I still find it a bit puzzling that Sony, despite their current sales and black numbers, would rather do things the Microsoft way than taking a few cues from Nintendo. I'm not talking about the last few months, but the last several years since Jim Ryan took the reins of the PS division. Because clearly, Microsoft is not the company you should strive to be like in gaming. PlayStation is still making profits every quarter, so their recent business decisions strike me as an overreaction that could bite them in the butt in the long run. As a console manufacturer they have to look at first party software as more than just the games making money, but also as a driver of hardware sales which in turn increase collected royalty fees from third parties and PS+ subscriptions; this isn't as simple of an equation as putting games on the PC and making more profit overall by default, because some money is undoubtedly going to be missed out on on the PS console side.

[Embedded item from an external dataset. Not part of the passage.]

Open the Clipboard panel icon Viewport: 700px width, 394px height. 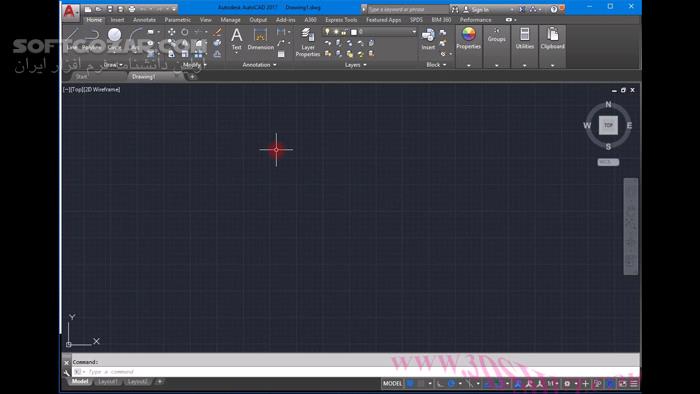[552, 38]
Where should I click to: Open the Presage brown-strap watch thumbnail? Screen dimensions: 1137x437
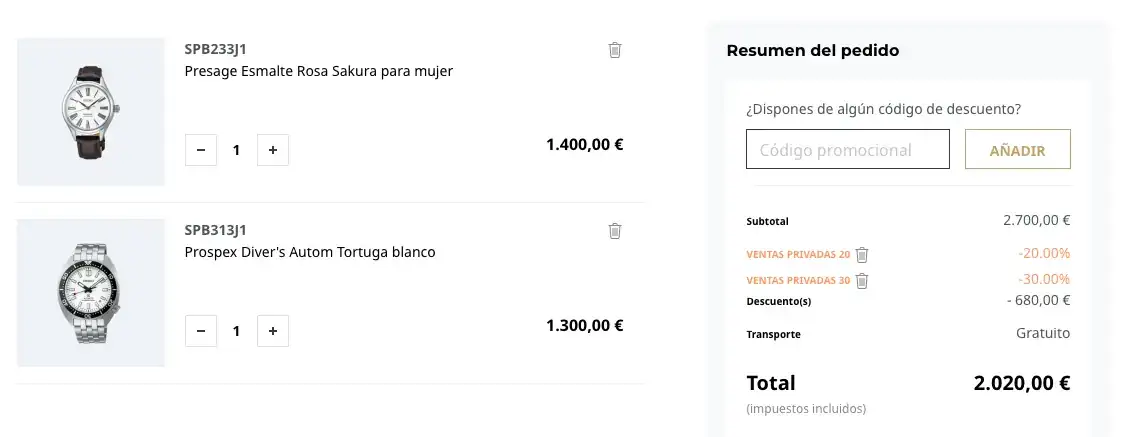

This is where you fail to understand. You are not looking at this as a whole. The Console industry has always been this way, it started when companies were choosing to be different all the time. Did you game during the Nintendo and Sega era? If so, then you would have seen how different companies were back then. Always trying new things to break the market open. The issue we have today is, the market has reached its peak. Unless these manufacturers go full experimental mode with their next line up of consoles, I can't see that happening. It's too risky and many have fallen straight out of the industry for trying to innovate. These companies are playing it safe now, unfortunately playing it safe only keeps the same customers, it doesn't create new customers.

I also don't ever expect Nintendo to put their games on other platforms, not unless they are on the verge of closure, and even then, they probably would rather just die than give up their IPs. In saying that, what I mean is that Nintendo will find ways to please shareholders if they start to fall behind targets. Nintendo have been smart with their approach over the years. They develop affordable hardware and have focused on a market that has been lacking AAA gaming and that's the portable hybrid market. That will soon be flooded with options as the years progress. Its only going to get harder for Nintendo as more competition arrives.

As for Sony following Microsoft's way, it's pretty simple. Sony are not doing enough for their shareholders, and they know they can't compete with Nintendo in the portable market, they have tried many times. Sony are not set up for that style. They have designed their structure to make high budget AAA experiences, it will all need to be shuffled around if they start focusing on Nintendo's way of gaming. 

Xbox might not be doing as good as the other two in raw sales figures; however they are set up for the future, they can adapt and evolve a lot quicker than Sony and Nintendo if the digital, PC, Streaming future started to explode tomorrow.

Last edited by Azzanation - on 01 March 2024

RolStoppable said:

Yeah... no. Absolutely not.

Nintendo didn't lay off developers during the 3DS and Wii U era despite investors asking for cost-cutting measures. Nintendo's response was that development staff is an asset, because games drive hardware sales. Therefore laying off developers would only be a short term benefit, but then have very bad consequences in the mid to long term. And this is the correct thinking.

...

But they did ...

Nintendo lays off 320 workers in Europe

They didn't in Japan, where the law is very strict, and terminating an employee is possible only in extreme cases.